Air quality and environmental health

Air pollution has significant effects on the environment and human health. Globally, indoor air pollution and outdoor air pollution together cause around 7 million premature deaths per year. Air pollution is a major risk to public health in the UK: around 40,000 premature deaths are attributable to air outdoor pollution annually. Exposure to air pollution has been linked to respiratory and heart diseases, as well as cancer, asthma, obesity and dementia.

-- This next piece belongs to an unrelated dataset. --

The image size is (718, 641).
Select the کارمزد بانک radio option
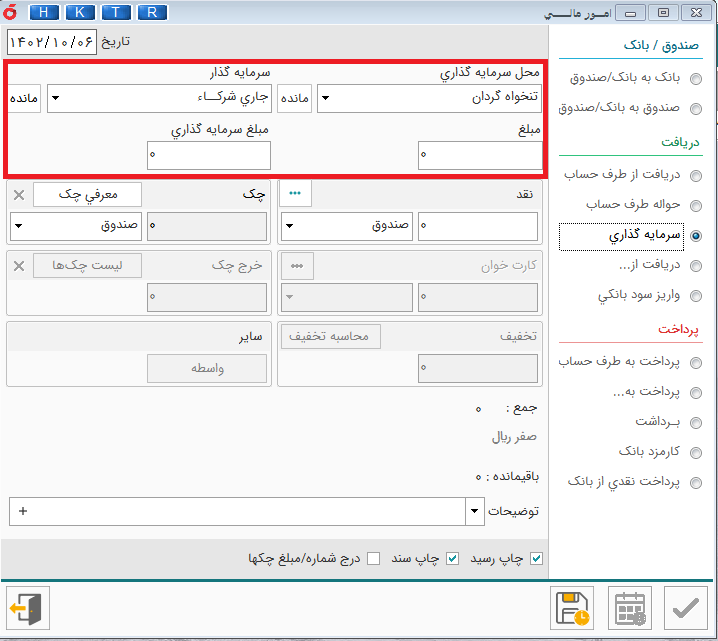(696, 452)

The World Health Organisation provides global air quality guidelines that recommend targets for common air pollutants. The UK has various targets for air pollution and reports annually on its progress on meeting air quality targets. Air quality law and policy also interacts with other policy areas, including climate change, environmental permitting and planning.

 

Law and policy

UK air quality law and policy is found at different levels of government. The UK Government is required to produce a UK Air Quality Strategy. The Department for Environment, Food and Rural Affairs (Defra) coordinates reporting for the UK as a whole. Responsibility for meeting air quality targets - concentration limits for various air pollutants in outdoor air - are devolved. Other legislation deals with emissions of air pollutants.

The National Air Pollution Control Programme (2022) sets out how the UK aims to meet its 2020 and 2030 emissions reduction commitments for five pollutants: nitrogen oxides, ammonia, non-methane volatile organic compounds, particulate matter and sulphur dioxide.

Air quality law and policy across the UK can be found here:

Local authorities across the UK are required to review air quality in their areas and designate 'management areas' where they are needing to improve compliance with air quality targets - this is known as the Local Air Quality Management framework.